Ever since the Enron scandal broke, the IT industry has been mulling its accounting practices. Maybe it’s no wonder, then, that accountants would turn their attention to IT.
The Canadian Institute of Chartered Accountants (CICA) Wednesday released a publication designed for the board of
directors in an enterprise company. Called “”20 Questions Directors Should Ask About IT,”” it’s a 14-page document that tries to give senior decision-makers a framework in which to feel comfortable discussing technology strategies. The CICA says it wanted to offer something for “”generalists”” — people who need to be involved in IT but can’t keep pace with its changes.

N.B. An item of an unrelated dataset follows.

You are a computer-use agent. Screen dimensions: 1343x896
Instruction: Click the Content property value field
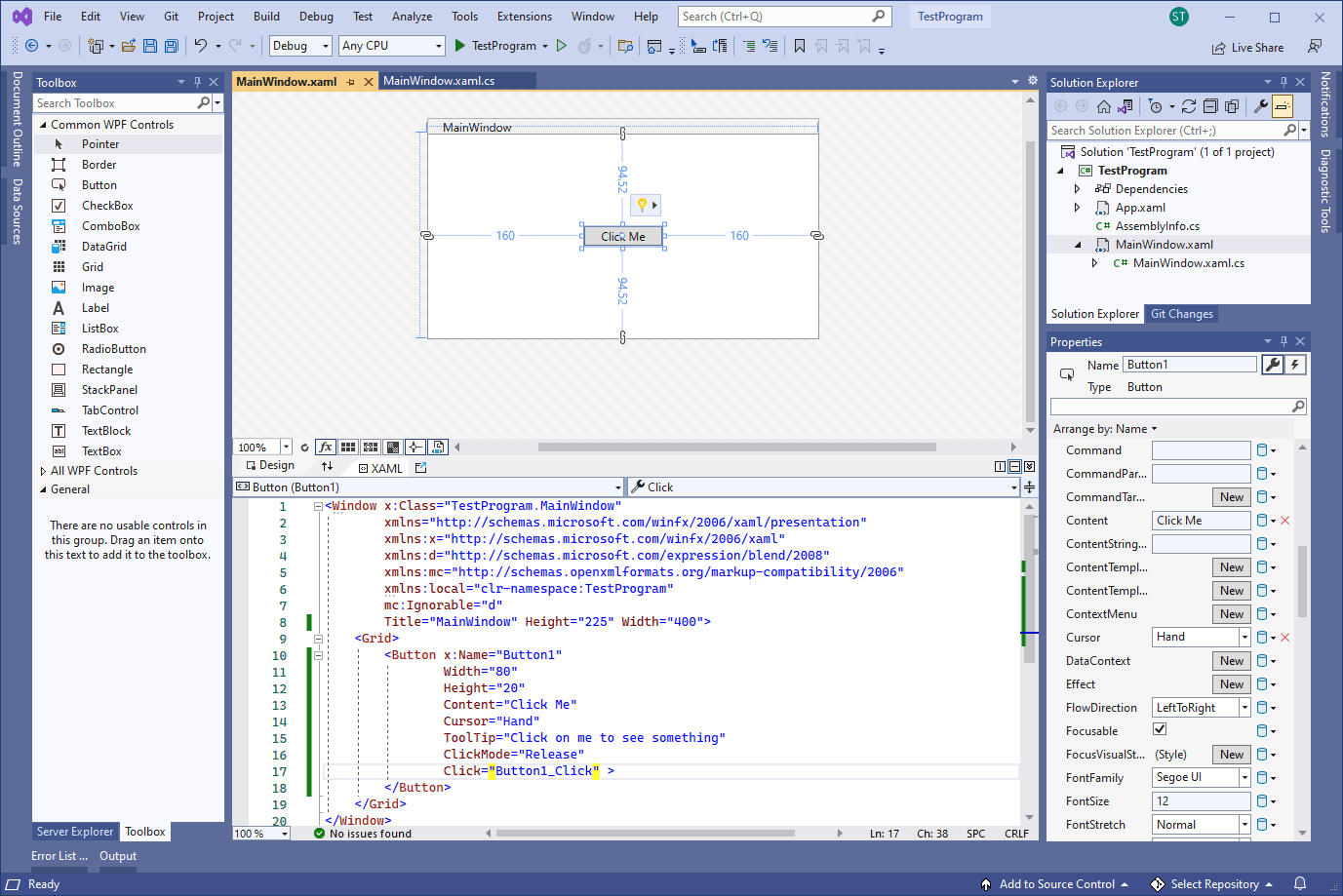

You don’t hear the term “”generalist”” much anymore. When personal computers became common in the late 1980s, the world was still divided between the geeks and the “”normal”” people — people who turned to technology only if absolutely necessary, never for its own sake. Those walls were broken down somewhat as PCs became (a little) easier to use, and the popularity of e-mail gave consumers a good reason to turn to their desktops every day. At this point, a culture shift occurred in which it was no longer fashionable to be completely ignorant of IT. The idea of a generalist who had no knowledge of search engines, online shopping or how to print became a euphemism for luddite. That’s partially because the triumph of technology became the preeminent business story of the 1990s, just as its struggles are the hot topic of this new decade. When 20-year-old upstarts became dot-com millionaires, many board members no doubt realized they had a lot of catching up to do. Now that we’re in a downturn, however, putting their head back in the sand is not an option.
The question is how far their heads ever came out of the sand. With only a cursory reading of Fortune, Forbes or the technology section of a daily paper, it would have been possible to pick up enough jargon to avoid embarrassment in a board meeting and pass yourself off like an armchair IT manager at parties. With return-on-investment pressures what they are today, that’s no longer possible.

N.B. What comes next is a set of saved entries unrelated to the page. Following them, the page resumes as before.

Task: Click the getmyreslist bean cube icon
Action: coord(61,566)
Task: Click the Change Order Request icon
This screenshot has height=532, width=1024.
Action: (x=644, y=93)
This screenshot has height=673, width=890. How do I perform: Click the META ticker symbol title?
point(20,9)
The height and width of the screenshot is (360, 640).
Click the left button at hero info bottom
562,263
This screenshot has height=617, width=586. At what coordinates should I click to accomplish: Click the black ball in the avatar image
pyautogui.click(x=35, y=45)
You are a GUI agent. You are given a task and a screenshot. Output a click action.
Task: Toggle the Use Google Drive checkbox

With that in mind, the CICA’s document does a remarkably comprehensive job of covering all the bases. The 20 questions are grouped into three main areas — strategic issues, internal control issues and risk issues — which provide an excellent means of prioritizing the discussion. These broad topics are further categorized into the factors and metrics that need to be considered, like personnel, performance, governance and availability. Many of the questions themselves elicit “”yes”” or “”no”” responses, but several others are first-rate. “”How has management ensured that it has identified the required technology expertise and how is top talent attracted and retained?”” asks one. “”What is management doing to ensure that employees are aware of, and are in compliance with, the company’s information and security policies?”” goes another. These may sound deceptively simple, but if more enterprises had tackled them earlier, we would not be hearing about the customer relationship management challenges and other IT project-related nightmares that are becoming so common.

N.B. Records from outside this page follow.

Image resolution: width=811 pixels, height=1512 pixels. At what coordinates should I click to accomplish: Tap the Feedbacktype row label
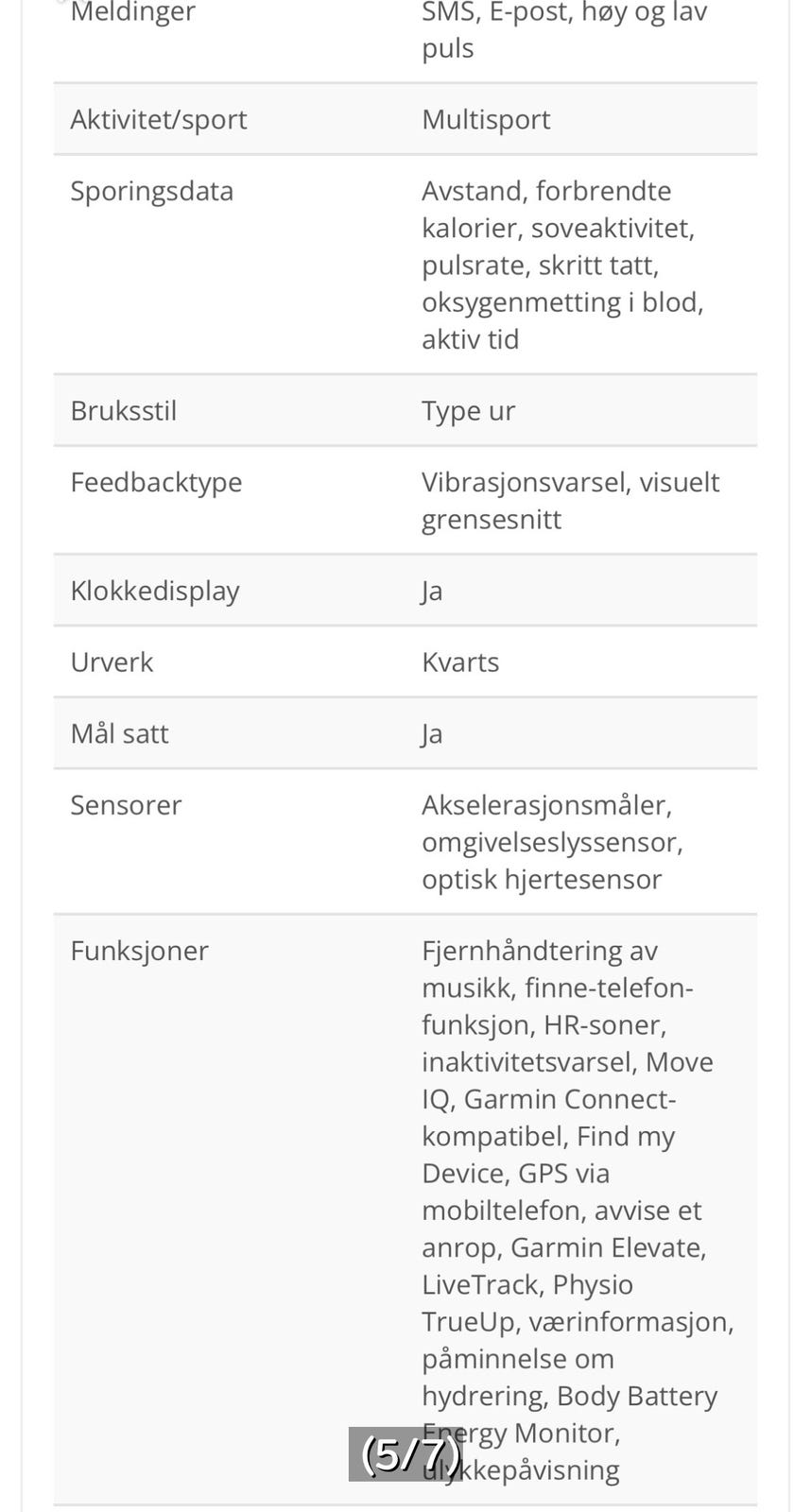point(156,483)
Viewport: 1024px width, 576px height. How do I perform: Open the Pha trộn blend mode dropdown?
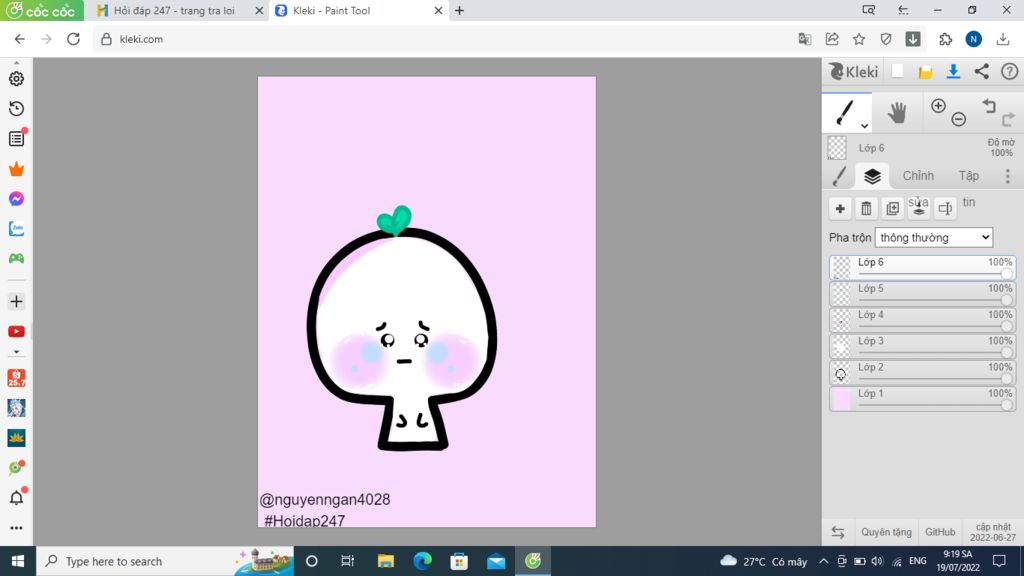pos(934,238)
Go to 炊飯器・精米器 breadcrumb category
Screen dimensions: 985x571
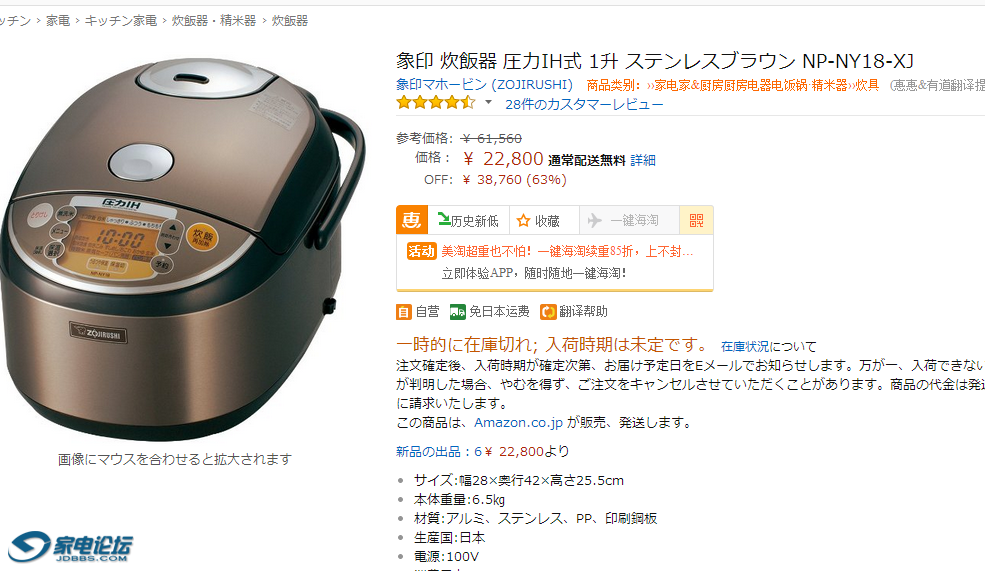[x=214, y=21]
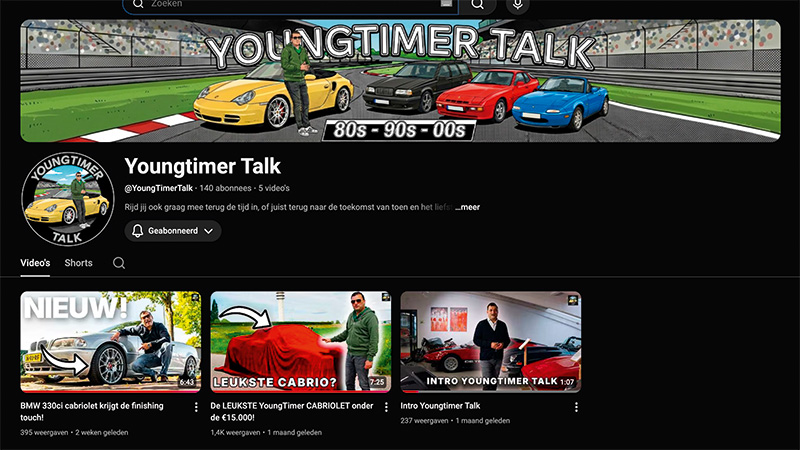Switch to the Shorts tab

click(78, 263)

One of the most difficult parts of planning an IT project is getting management on side. Many board members are no doubt overwhelmed by the technical details, but a mixture of fear and resentment probably keeps them from asking something stupid. On the flip side, IT people often find themselves blamed when they are given mixed signals from management.
It has taken the accounting industry to develop a checklist that intelligently phrase the questions that could organize a productive planning session, and the CICA is to be commended. Smart IT managers will read these questions too, and develop answers for them before they enter the boardroom. Finally, a way to get specifics about a field in which nothing is general.